◆ TASK INPUT:
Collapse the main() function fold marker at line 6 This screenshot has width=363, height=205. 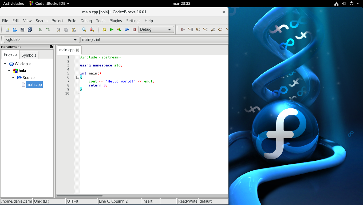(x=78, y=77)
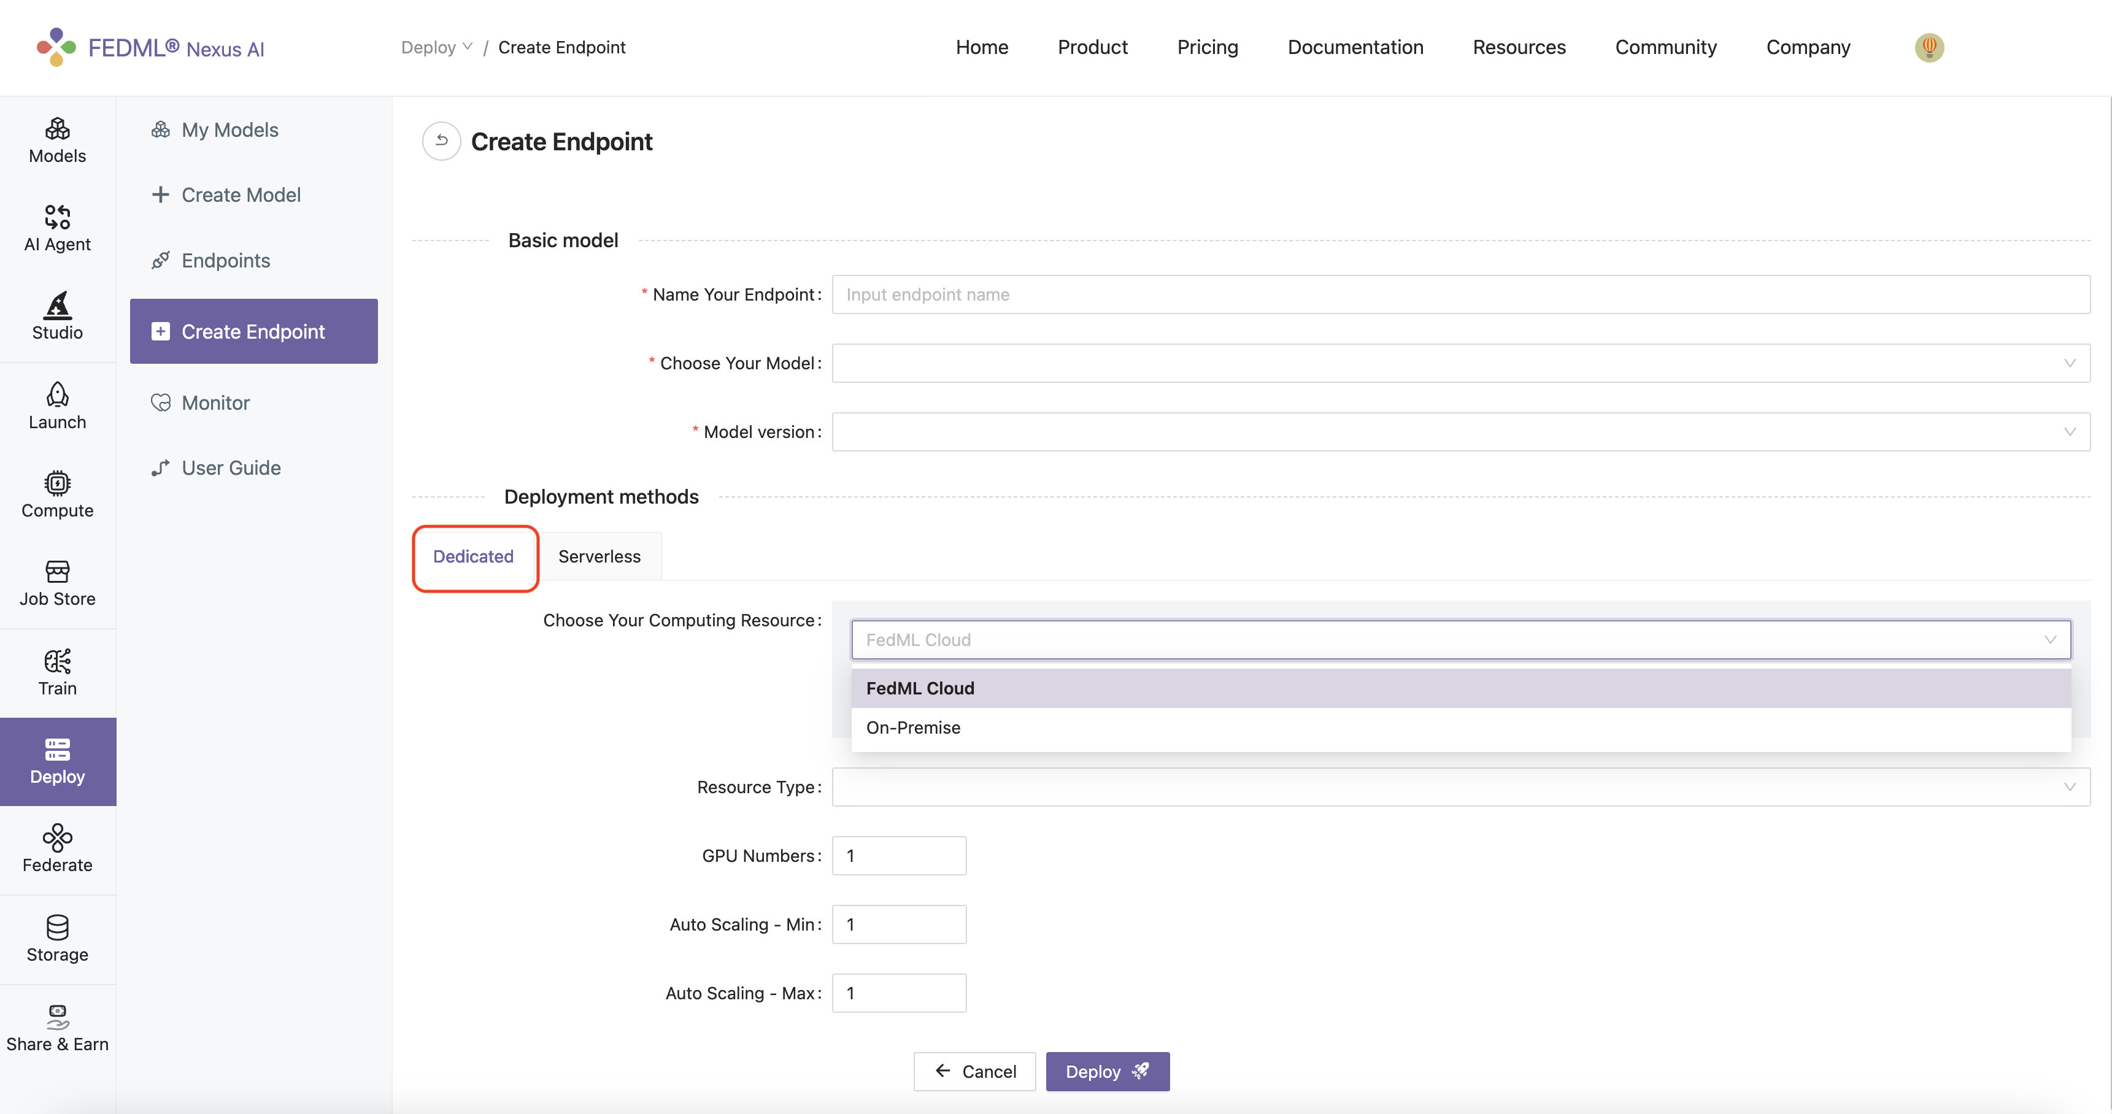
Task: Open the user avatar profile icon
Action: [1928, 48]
==
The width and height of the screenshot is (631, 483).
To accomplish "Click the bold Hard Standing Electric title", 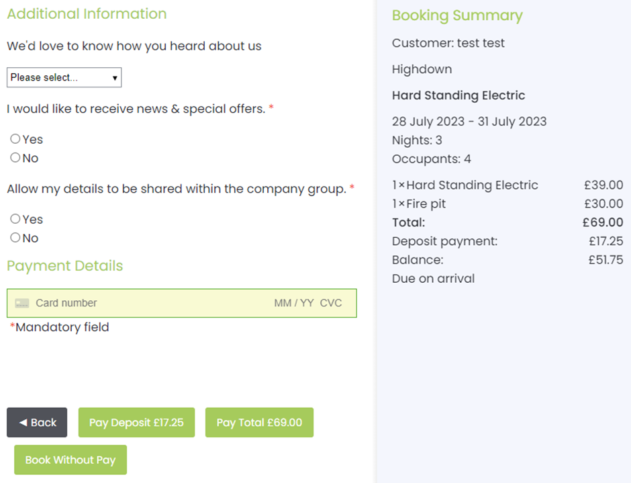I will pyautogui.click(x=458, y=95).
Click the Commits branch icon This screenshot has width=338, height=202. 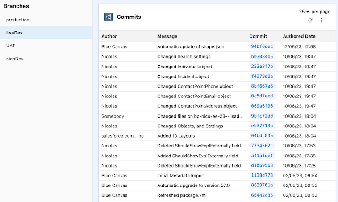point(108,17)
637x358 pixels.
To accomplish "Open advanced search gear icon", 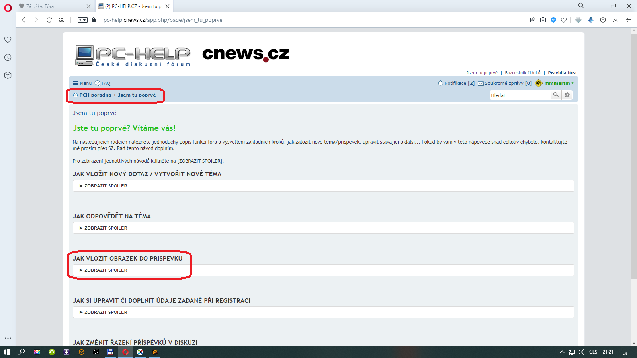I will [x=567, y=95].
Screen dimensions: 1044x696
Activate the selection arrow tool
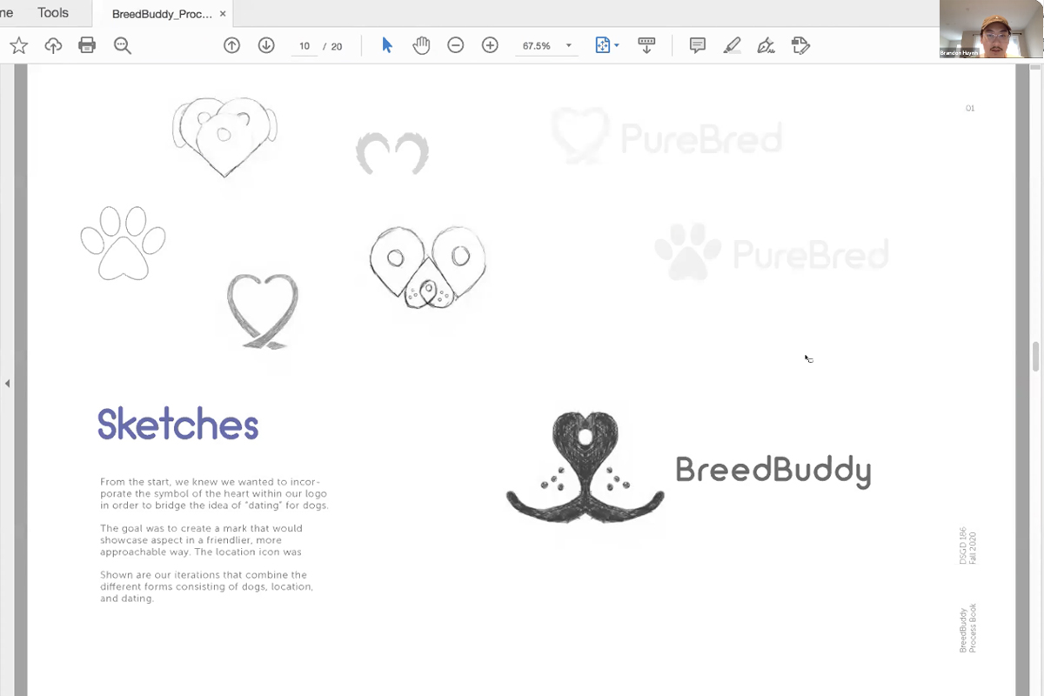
---
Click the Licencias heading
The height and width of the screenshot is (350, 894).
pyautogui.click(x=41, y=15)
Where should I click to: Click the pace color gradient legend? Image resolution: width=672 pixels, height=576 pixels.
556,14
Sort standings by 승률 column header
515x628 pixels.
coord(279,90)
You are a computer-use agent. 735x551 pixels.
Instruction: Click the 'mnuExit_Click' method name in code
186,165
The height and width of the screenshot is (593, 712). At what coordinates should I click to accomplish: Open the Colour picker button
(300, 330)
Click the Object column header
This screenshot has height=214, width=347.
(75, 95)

◆ THE PROBLEM:
Print the data lines that run from the line containing "Where should I" through the line containing "coord(279,90)", including both of those lines, and reproduce them verbatim.

◆ SOLUTION TO THIS TASK:
Where should I click to: Click the pace color gradient legend? Image resolution: width=672 pixels, height=576 pixels.
556,14
Sort standings by 승률 column header
515x628 pixels.
coord(279,90)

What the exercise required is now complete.